──────── Texto del ejercicio ────────
A
principios del siglo XVI los Gremios de artesanos comienzan a encontrarse sin
chiquillos que se incorporen a sus diferentes oficios. La causa está motivada
porque hasta el momento los aprendices entraban en los talleres sin disfrutar de
ninguna clase de sueldo. Y como en aquella época cualquier ayuda era
imprescindible para la supervivencia de una familia, los padres empleaban a sus
hijos en oficios más rentables y más productivos.
Para
hacer frente a este gran contratiempo que deja al maestro sin la más básica
ayuda y al oficio sin posibilidades de continuidad, los Gremios se reúnen y
deciden regularizar el oficio de aprendiz dotándole de sueldo y de otros muchos
beneficios. Es decir, subscriben un documento donde el sueldo y las obligaciones
son iguales para todos los aprendices en la mayoría de los lugares de la península
ibérica, pero dejan libertad para que el vestuario sea, si no igual, sí
aproximado al estilo de vestir de la región que se habita.
──────── Material proporcionado ────────
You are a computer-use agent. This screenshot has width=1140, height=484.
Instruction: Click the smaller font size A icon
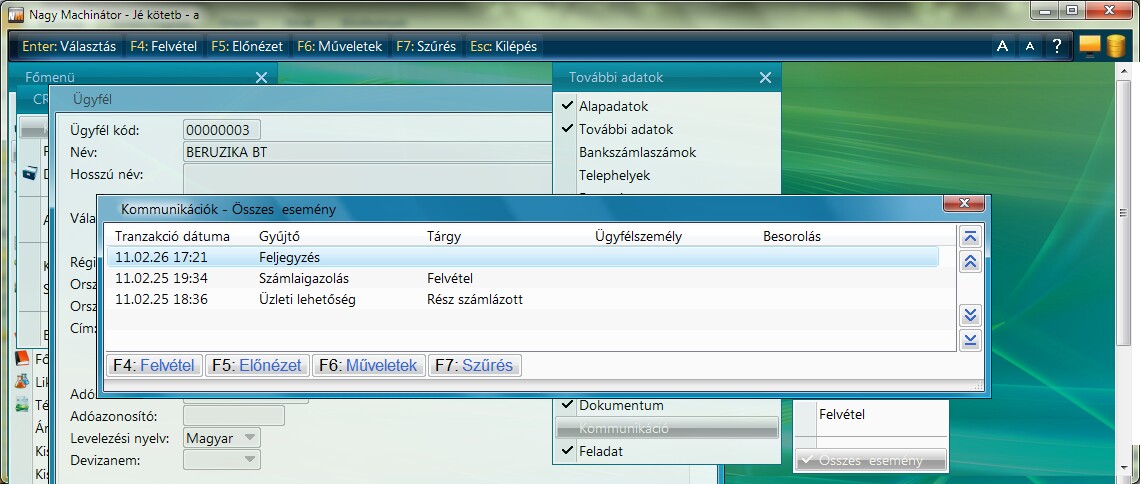click(x=1029, y=46)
────────
**Instrucciones**. Reproduce palabra por palabra el texto completo sobre los aprendices de los Gremios.

**Tu respuesta**.
A
principios del siglo XVI los Gremios de artesanos comienzan a encontrarse sin
chiquillos que se incorporen a sus diferentes oficios. La causa está motivada
porque hasta el momento los aprendices entraban en los talleres sin disfrutar de
ninguna clase de sueldo. Y como en aquella época cualquier ayuda era
imprescindible para la supervivencia de una familia, los padres empleaban a sus
hijos en oficios más rentables y más productivos.
Para
hacer frente a este gran contratiempo que deja al maestro sin la más básica
ayuda y al oficio sin posibilidades de continuidad, los Gremios se reúnen y
deciden regularizar el oficio de aprendiz dotándole de sueldo y de otros muchos
beneficios. Es decir, subscriben un documento donde el sueldo y las obligaciones
son iguales para todos los aprendices en la mayoría de los lugares de la península
ibérica, pero dejan libertad para que el vestuario sea, si no igual, sí
aproximado al estilo de vestir de la región que se habita.